◆ PAGE EXTRACT ◆
Reading ASCII file with some codes above 127 (exten ascii)
Regan Heath
regan at netmail.co.nz
Fri May 25 02:05:29 PDT 2012
On Wed, 23 May 2012 22:02:25 +0100, Paul <phshaffer at gmail.com> wrote:
>> This works, though it's ugly:
>>
>>
>> foreach(line; uniS.splitLines()) {
>> transcode(line, latinS);
>> fout.writeln((cast(char[]) latinS));
>> }
>>
>> The Latin1String type, at the storage level, is a ubyte[]. By casting
>> to char[], you can get a similar-to-string thing that writeln() can
>> handle.
>>
>> Graham
>
> Awesome! What a lesson! Thannk you!
>
> So if anyone is following this thread heres my code now. This reads a
> text file(encoded in Latin1 which is basic ascii with extended ascii
> codes), allows D to work with it in unicode, and then spits it back out
> as Latin1.
>
> I wonder about the speed between this method and Era's home-spun
> solution?

◆ REQUIREMENT 1 ◆
In the mailing list post about reading an extended-ASCII file, what is the Latin1String type at the storage level?
◆ REQUIREMENT 2 ◆
Continue the mailing list post about reading an extended-ASCII file from the point where it stops.

◆ SOURCE INFORMATION ◆
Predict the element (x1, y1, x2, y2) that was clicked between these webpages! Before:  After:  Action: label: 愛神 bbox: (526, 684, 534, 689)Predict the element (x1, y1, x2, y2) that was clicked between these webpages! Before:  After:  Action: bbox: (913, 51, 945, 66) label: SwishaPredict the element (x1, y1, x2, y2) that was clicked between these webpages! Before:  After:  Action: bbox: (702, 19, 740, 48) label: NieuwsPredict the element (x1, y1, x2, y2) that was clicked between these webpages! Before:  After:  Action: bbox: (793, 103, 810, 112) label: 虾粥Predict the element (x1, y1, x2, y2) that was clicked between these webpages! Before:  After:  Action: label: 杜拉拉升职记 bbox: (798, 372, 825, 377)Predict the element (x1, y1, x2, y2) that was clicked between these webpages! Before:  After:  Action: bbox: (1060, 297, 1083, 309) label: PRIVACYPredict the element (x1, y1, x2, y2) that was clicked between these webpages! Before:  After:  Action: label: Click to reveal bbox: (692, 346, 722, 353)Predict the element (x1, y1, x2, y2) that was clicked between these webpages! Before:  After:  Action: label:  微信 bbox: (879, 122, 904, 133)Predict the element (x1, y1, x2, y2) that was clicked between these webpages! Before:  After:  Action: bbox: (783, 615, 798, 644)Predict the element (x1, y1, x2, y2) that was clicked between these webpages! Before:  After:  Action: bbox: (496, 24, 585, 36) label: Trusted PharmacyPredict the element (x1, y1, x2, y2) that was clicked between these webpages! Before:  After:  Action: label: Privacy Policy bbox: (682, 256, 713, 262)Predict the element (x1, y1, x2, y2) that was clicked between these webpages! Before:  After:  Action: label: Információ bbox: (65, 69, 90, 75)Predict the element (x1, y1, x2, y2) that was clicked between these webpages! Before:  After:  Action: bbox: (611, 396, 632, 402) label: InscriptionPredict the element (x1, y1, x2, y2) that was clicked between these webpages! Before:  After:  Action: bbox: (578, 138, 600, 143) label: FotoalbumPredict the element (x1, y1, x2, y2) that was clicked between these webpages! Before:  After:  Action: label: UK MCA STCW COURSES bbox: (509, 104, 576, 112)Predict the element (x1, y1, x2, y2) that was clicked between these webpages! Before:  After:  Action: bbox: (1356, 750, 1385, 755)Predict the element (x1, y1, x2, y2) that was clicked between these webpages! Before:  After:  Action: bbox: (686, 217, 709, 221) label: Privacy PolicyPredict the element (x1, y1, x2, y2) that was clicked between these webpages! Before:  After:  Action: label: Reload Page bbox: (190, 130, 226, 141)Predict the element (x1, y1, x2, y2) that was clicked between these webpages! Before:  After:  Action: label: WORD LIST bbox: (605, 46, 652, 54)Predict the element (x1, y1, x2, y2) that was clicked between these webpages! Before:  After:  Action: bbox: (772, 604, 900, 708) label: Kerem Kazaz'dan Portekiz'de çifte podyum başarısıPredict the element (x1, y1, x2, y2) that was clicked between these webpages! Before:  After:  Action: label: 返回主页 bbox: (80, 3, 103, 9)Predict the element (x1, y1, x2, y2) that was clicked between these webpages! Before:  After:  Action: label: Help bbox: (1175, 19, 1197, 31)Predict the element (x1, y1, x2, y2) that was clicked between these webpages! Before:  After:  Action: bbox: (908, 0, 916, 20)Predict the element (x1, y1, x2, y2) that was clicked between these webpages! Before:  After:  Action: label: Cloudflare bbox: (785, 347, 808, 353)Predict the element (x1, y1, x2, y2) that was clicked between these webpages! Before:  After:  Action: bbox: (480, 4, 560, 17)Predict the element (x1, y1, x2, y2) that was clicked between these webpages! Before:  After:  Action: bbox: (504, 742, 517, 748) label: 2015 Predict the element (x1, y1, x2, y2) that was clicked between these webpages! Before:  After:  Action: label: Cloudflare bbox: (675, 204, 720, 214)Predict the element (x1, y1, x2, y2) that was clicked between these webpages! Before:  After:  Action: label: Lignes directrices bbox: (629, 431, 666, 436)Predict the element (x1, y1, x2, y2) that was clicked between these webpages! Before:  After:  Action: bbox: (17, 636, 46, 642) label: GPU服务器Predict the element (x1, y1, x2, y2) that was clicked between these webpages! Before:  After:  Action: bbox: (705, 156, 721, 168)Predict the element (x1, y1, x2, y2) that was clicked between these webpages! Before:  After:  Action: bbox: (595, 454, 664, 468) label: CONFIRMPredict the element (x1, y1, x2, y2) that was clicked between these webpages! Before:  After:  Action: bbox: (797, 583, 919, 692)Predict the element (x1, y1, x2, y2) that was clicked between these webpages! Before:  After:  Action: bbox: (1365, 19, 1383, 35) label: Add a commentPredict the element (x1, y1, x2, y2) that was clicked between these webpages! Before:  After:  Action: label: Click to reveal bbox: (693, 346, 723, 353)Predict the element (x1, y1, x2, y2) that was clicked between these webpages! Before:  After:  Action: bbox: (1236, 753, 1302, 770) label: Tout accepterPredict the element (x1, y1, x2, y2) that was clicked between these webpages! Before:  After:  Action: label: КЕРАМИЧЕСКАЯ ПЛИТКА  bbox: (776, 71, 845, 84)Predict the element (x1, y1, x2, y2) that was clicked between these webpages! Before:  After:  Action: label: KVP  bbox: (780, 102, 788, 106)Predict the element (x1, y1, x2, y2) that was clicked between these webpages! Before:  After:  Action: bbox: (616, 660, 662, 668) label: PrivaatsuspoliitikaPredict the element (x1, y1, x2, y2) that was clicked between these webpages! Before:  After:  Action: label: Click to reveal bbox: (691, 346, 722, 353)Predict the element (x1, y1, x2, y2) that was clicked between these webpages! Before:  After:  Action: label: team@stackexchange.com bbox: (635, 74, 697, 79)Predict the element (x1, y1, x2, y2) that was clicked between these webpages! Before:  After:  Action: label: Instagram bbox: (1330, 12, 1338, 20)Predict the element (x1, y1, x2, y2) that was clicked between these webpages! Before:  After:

◆ ANSWER 1 ◆
A ubyte[].

◆ ANSWER 2 ◆
>
> import std.stdio;
> import std.string;
> import std.file;
> import std.encoding;
>
> // Main function
> void main(){
> auto fout = File("out.txt","w");
> auto latinS = cast(Latin1String) read("in.txt");
> string uniS;
> transcode(latinS, uniS);
> foreach(line; uniS.splitLines()){
> transcode(line, latinS);
> fout.writeln((cast(char[]) latinS));
> }
> }
The only thing which would worry me about this code is the cast(char[]) in
the final writeln.. I know some parts of phobos verify the char data is
correct UTF-8 and this line casts latin-1 to char[] which can potentially
create invalid UTF-8 data. That said, I had a really quick look at the
phobos code for File.writeln and I'm not sure whether this function does
any UTF-8 validation. I would be happier if the latin-1 was written as a
stream of bytes with no assumed interpretation, IMO.